Seitens der SPÖ erhöht der Obmann des Sozialdemokratischen Wirtschaftsverbands, Christoph Matznetter, den Reformdruck: Was die SVA bereits jetzt im Rahmen ihrer finanziellen Möglichkeiten für die Versicherten verbessern könne, solle sie schon in den nächsten Monaten umsetzen. Im kommenden Jahr sollen dann Gesetze folgen. Beim Krankengeld will Matznetter zwischen den SVA-Versicherten unterscheiden: „Ein EPU oder jemand mit sehr wenig Einkommen hat eine andere Situation als einer, der ein großes Büro mit zehn Leuten hat und an der Höchstbemessungsgrundlage verdient – die wird man unterschiedlich behandeln müssen.“ Auf eines können sich die Sprecher am Podium bereits einigen: Auf einer Folgeveranstaltung im Jänner werden sich die politisch Verantwortlichen den SVA-Kritikern noch einmal stellen, um ihre Ergebnisse zu präsentieren.

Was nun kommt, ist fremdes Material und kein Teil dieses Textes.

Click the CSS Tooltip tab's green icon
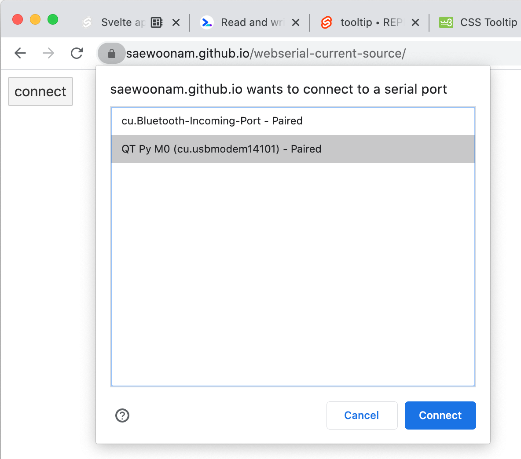click(x=446, y=22)
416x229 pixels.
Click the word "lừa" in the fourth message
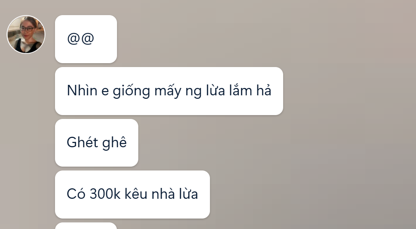pyautogui.click(x=188, y=194)
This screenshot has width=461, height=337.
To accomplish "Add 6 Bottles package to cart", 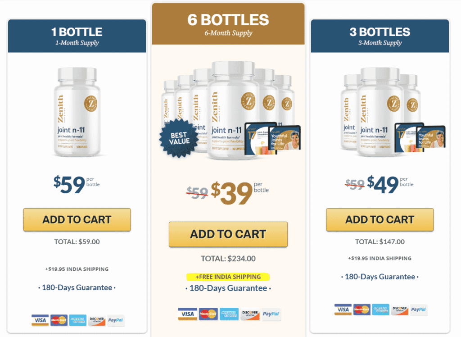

So gut wie fix ist bereits, dass der Selbstbehalt umgekrempelt wird, heißt es von der SVA und der Ärztekammer, die derzeit über neue Verträge verhandeln. Wer etwas für seine Gesundheit tut, soll in Zukunft nur noch die Hälfte des Selbstbehalts zahlen müssen – also zehn Prozent. Den Gesundheitsfleiß der SVA-Versicherten werden die Ärzte voraussichtlich an fünf Kategorien messen: Blutdruck, Bewegung, Gewicht sowie Alkohol- und Nikotinkonsum. „Wir wollen stärker auf die Eigenverantwortung unserer Versicherten bauen, sich ihrer Gesundheit gemeinsam mit ihrem Hausarzt verstärkt anzunehmen“, sagt der stellvertretende SVA-Obmann Peter McDonald. Für ihn bedeutet das nichts weniger als einen „Paradigmenwechsel“ – weg von einer Krankenversicherung, hin zu einer Gesundheitsversicherung. Ein großer Schritt für die SVA, ein kleiner für ihre Versicherten. Aber die Richtung stimmt.